__Exercise objective__.
The required output is an exact restatement of the lines, starting with the one that contains "1568x573 pixels. How" and finishing with the last line of the listing. It contains no pictures.

__Listed records__.
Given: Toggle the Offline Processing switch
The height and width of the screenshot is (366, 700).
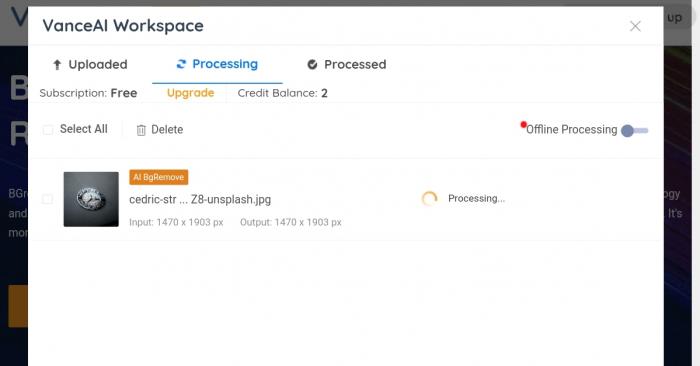Looking at the screenshot, I should click(x=634, y=131).
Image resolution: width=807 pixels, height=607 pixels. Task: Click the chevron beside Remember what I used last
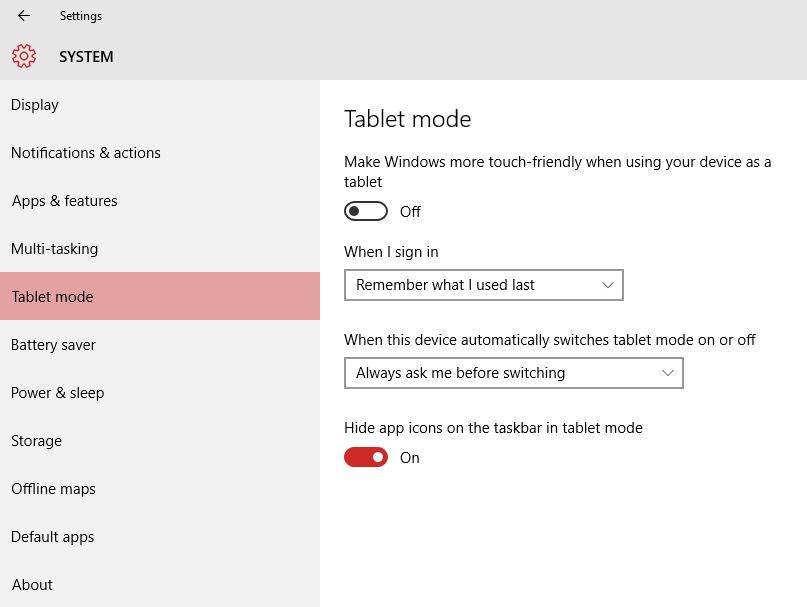click(608, 285)
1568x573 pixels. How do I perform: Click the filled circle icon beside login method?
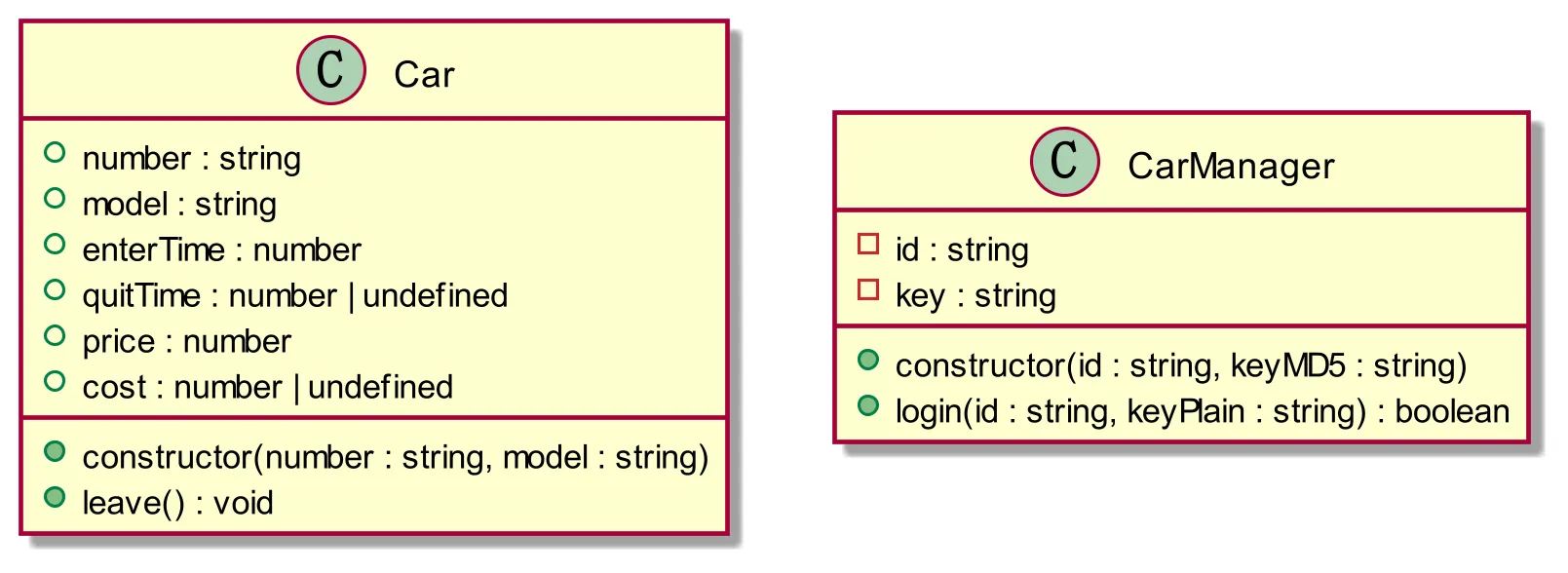868,405
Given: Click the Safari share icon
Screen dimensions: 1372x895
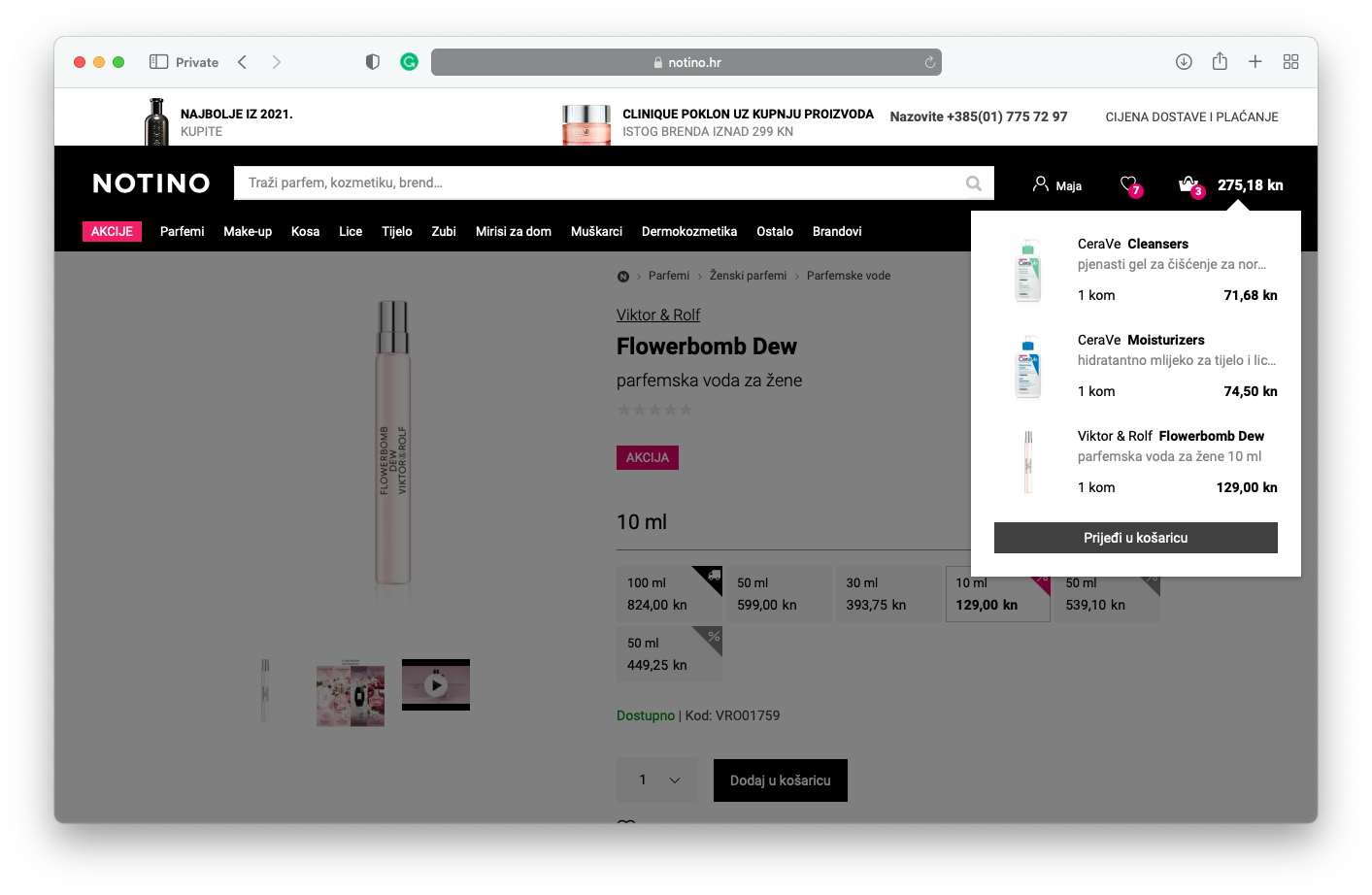Looking at the screenshot, I should [1220, 62].
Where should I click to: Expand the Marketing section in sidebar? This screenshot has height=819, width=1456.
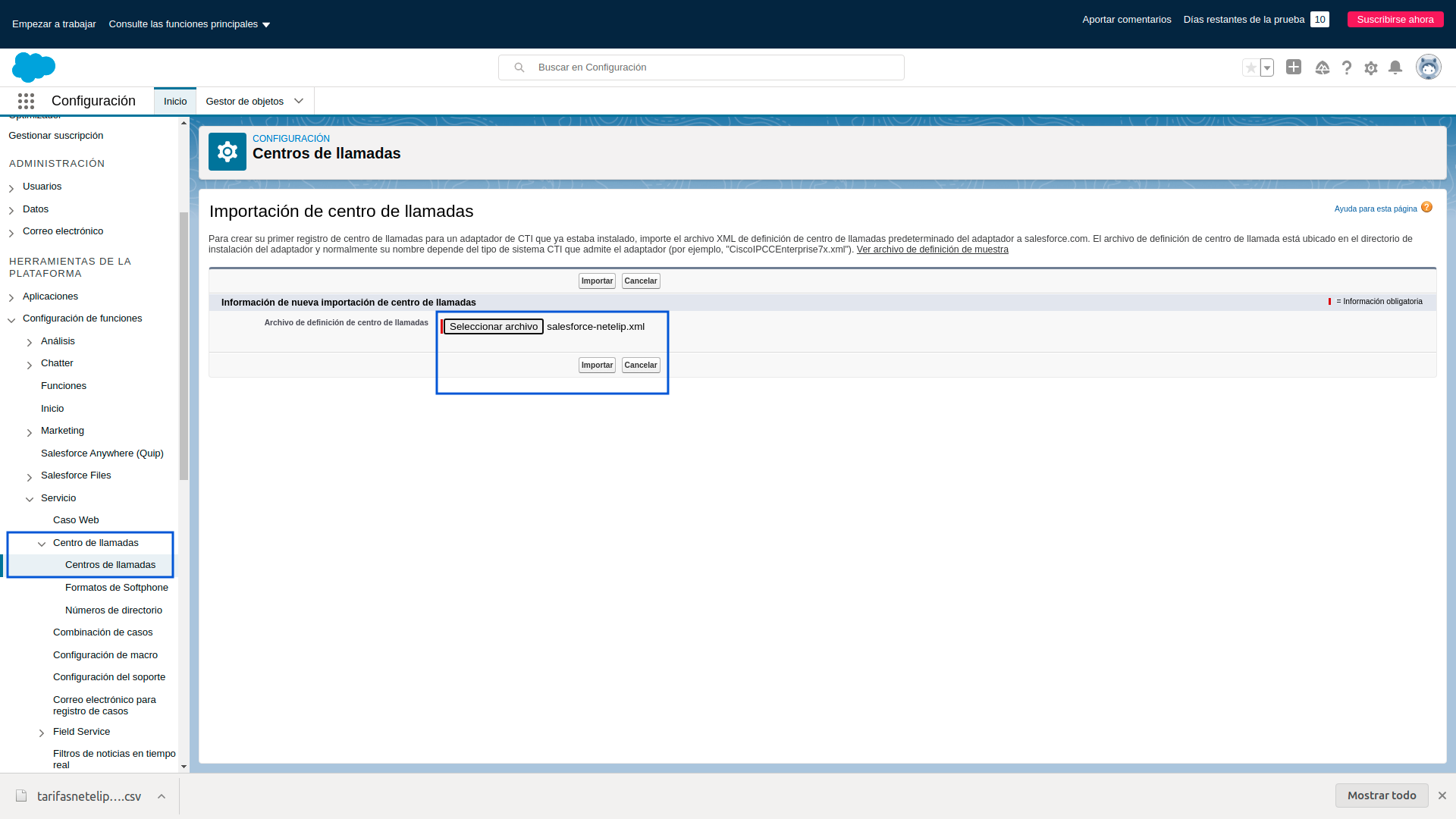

__Exercise output__.
1568x573 pixels. How do I perform: Click the filled circle icon beside login method?
868,405
Given: Click the Safari share icon
Screen dimensions: 1372x895
Looking at the screenshot, I should [1220, 62].
Where should I click to: Expand the Marketing section in sidebar? This screenshot has height=819, width=1456.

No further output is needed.